But do the Padres have that luxury? Or will the demands of trying to put a winner on the field in 2016 force that timeline to change?

General Manager A.J. Preller has a bit more pressure on him now than he did a year ago. He gambled heavily on the Padres making the 2015 postseason, and lost his shirt, as well as most of the prospects in the farm system. Neither Preller nor the Padres have started to discuss 2016 in much detail yet, with the exception of saying the obvious – looking for an upgrade at shortstop, getting a lefthanded power bat, improving the pitching – but Preller came in last year talking about putting a consistent playoff contender on the field. Assuming that’s still the goal, he’s got his work cut out for him this winter. As he plans for how to construct the 2016 team, with a depleted minor league system and a limited budget to spend on free agents, the current major league roster becomes one of the few resources Preller will have at his disposal to try to piece together a playoff team.

And that might mean saying goodbye to Norris or Hedges.

Norris is a gamer, a tough-as-nails 26-year old who brings attitude, a strong throwing arm, improved pitch framing, and increasing power at the plate. He would be a great piece on a playoff contending team, and could bring back some real value in a trade. Hedges brings elite defense skills, and if can manage to improve to merely below-average on offense, can become a cornerstone of the future for a rebuilding team. He’s the kind of catcher that makes a pitching staff better. And while the Padres would certainly love to have that kind of catcher for their future, the needs of the present might end up carrying more weight.

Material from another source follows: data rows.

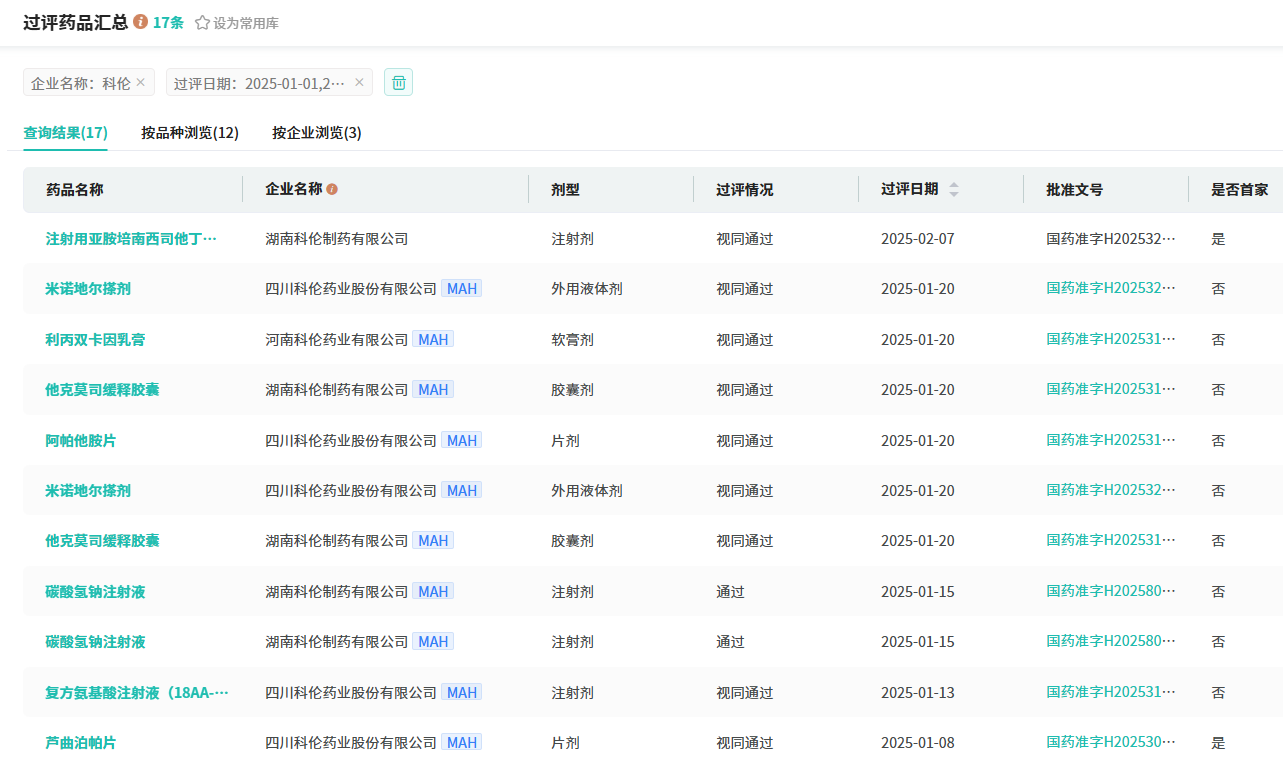Remove the 企业名称: 科伦 filter tag
This screenshot has height=758, width=1283.
pyautogui.click(x=141, y=82)
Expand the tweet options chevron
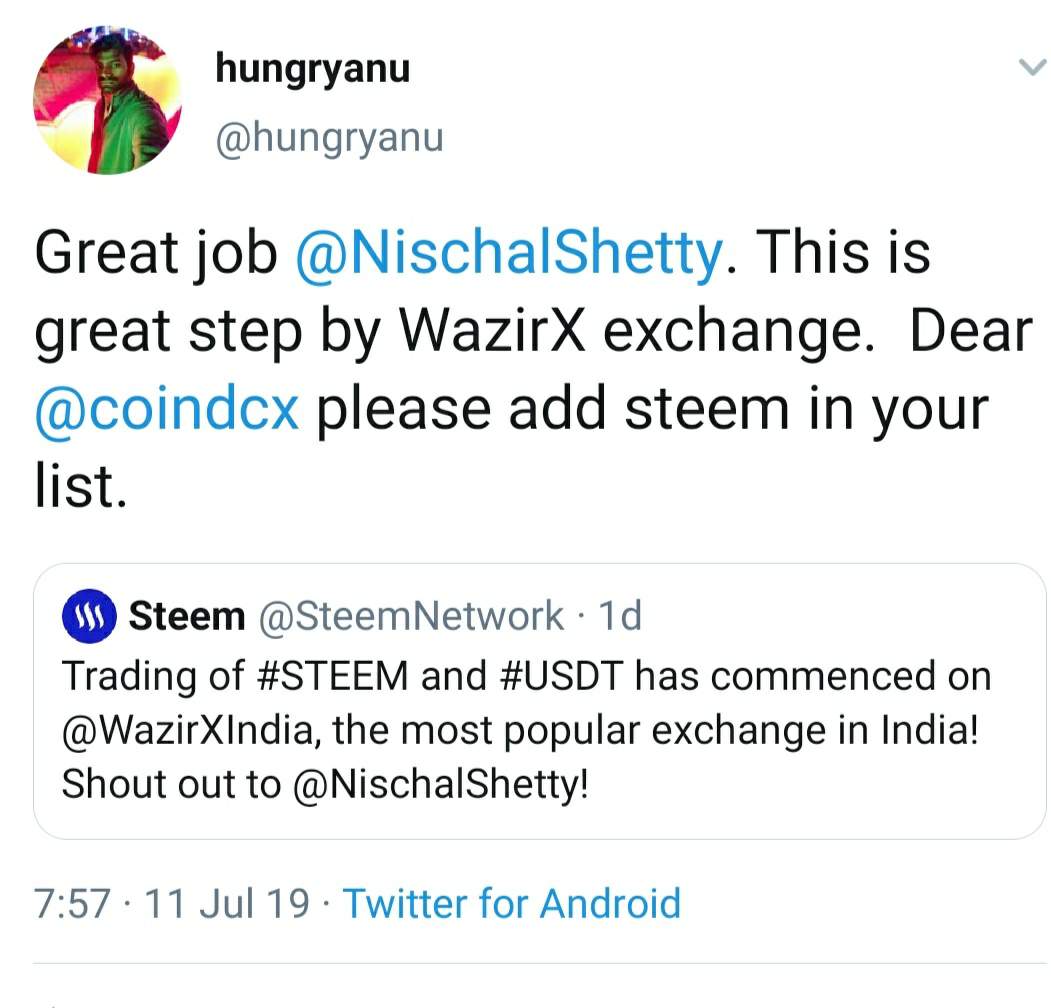The height and width of the screenshot is (1008, 1051). point(1030,68)
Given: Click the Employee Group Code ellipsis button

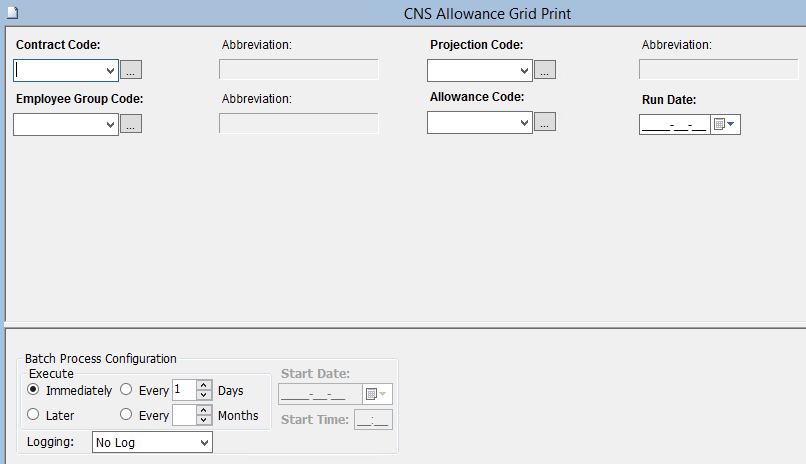Looking at the screenshot, I should pyautogui.click(x=132, y=124).
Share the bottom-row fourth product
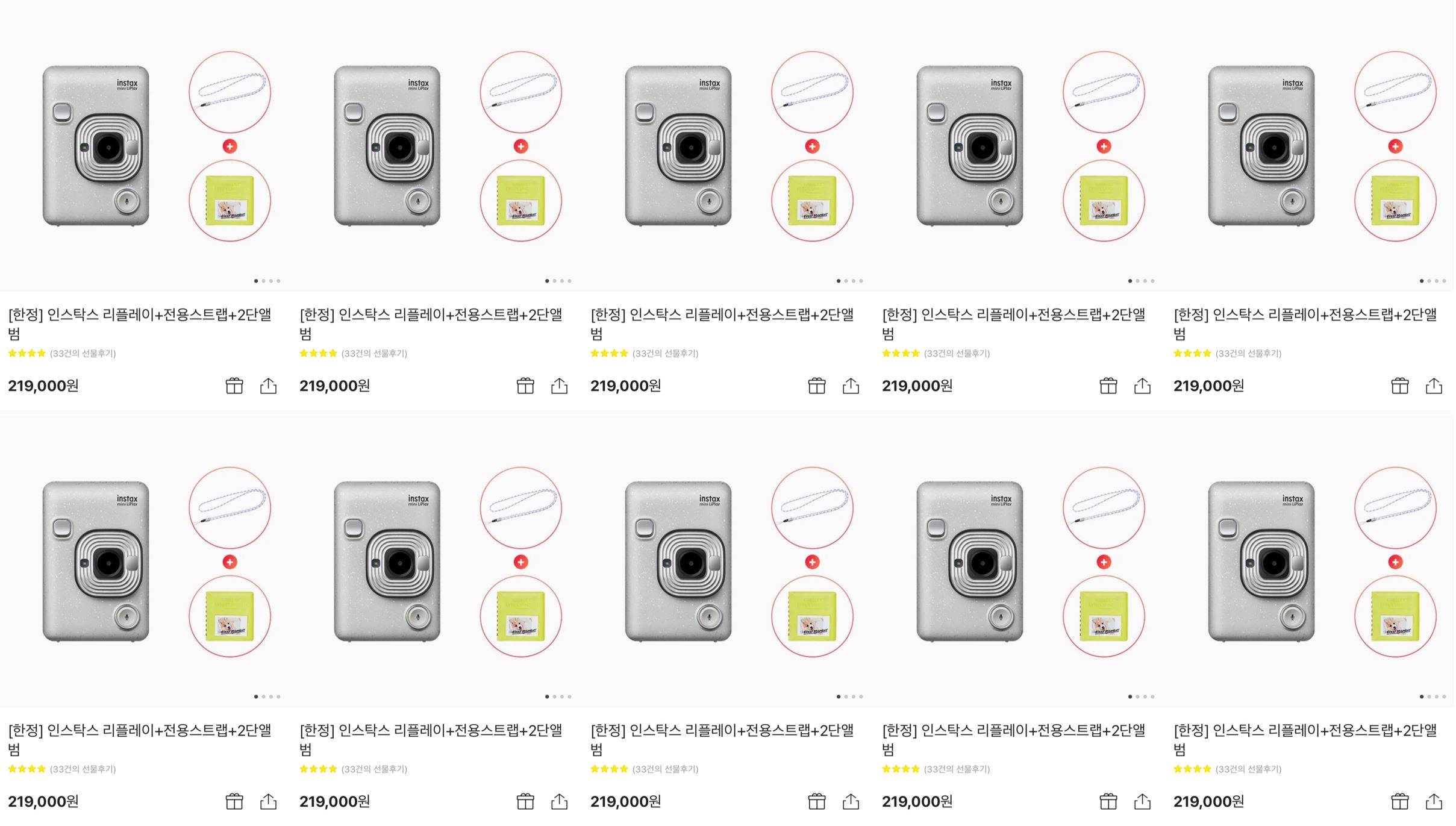 pyautogui.click(x=1142, y=801)
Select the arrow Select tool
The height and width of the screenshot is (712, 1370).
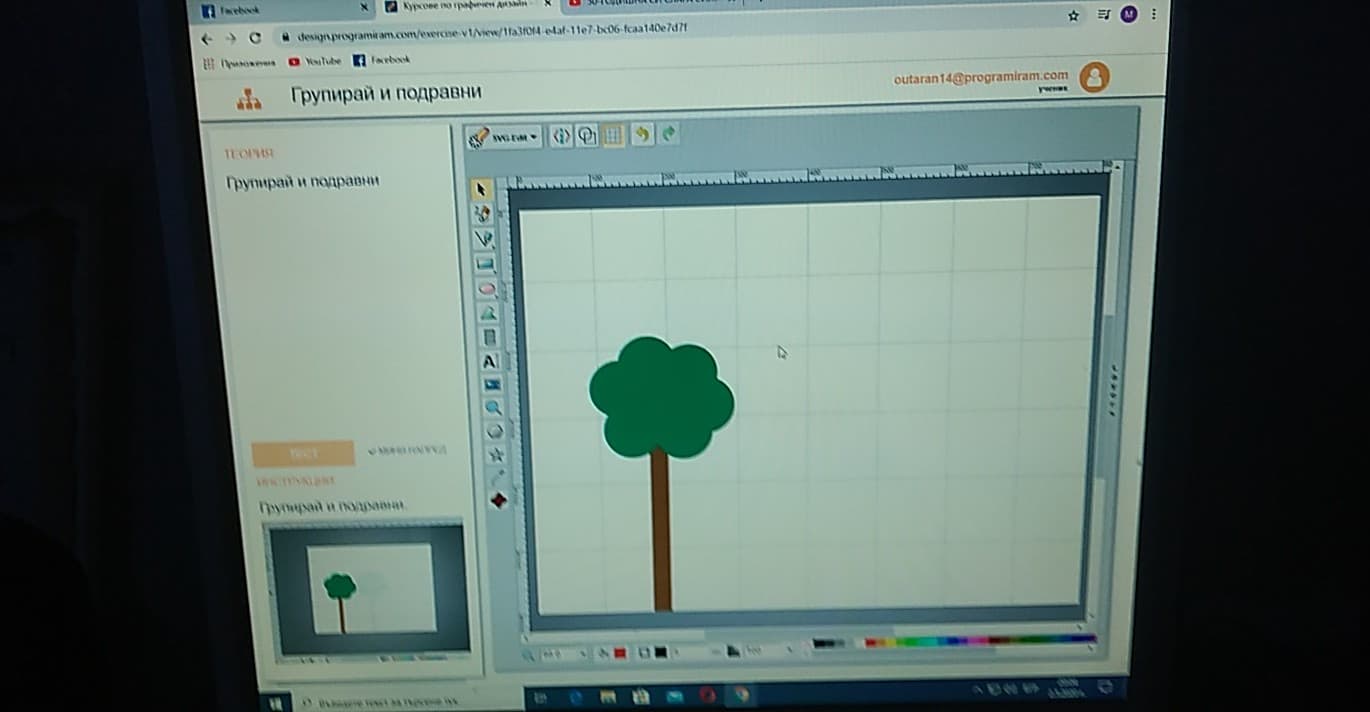pyautogui.click(x=483, y=189)
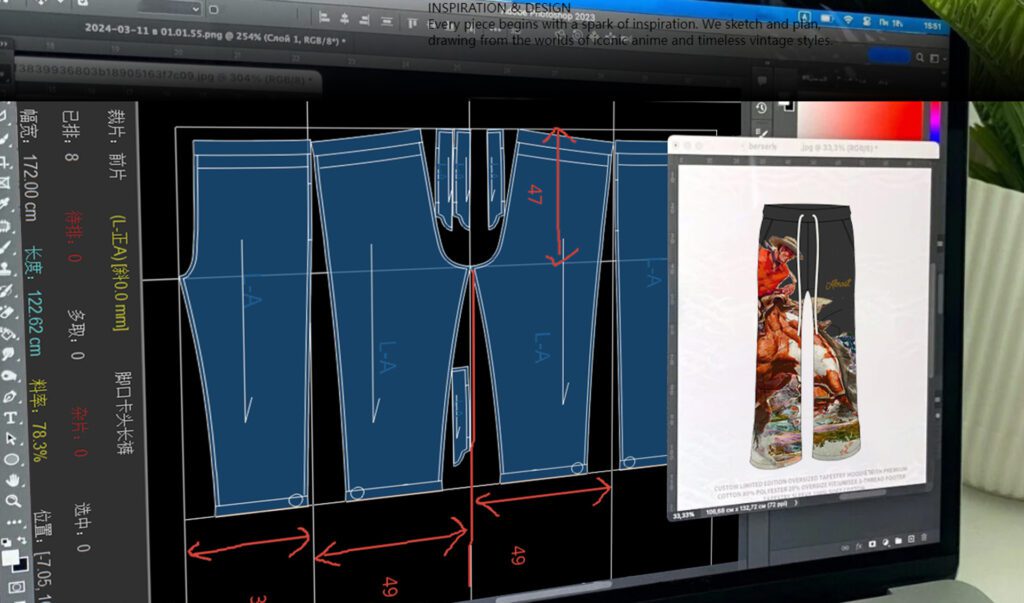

Both have value in the trade market. Norris may be the better option to retain if the Padres really think they can contend next season, as Hedges hasn’t yet shown he can hit major league pitching. Hedges might be the better option if the team is looking to compete in the long run, but until he can hit even .200, he’s still a risk. But his upside is enormous.

This decision won’t be the first one made this offseason. The front office will first address the obvious needs. But once the 2016 roster starts to take shape, and Preller looks to find the balance between the present and the future, they will need to decide if trading one of their good young catchers is the right move to make.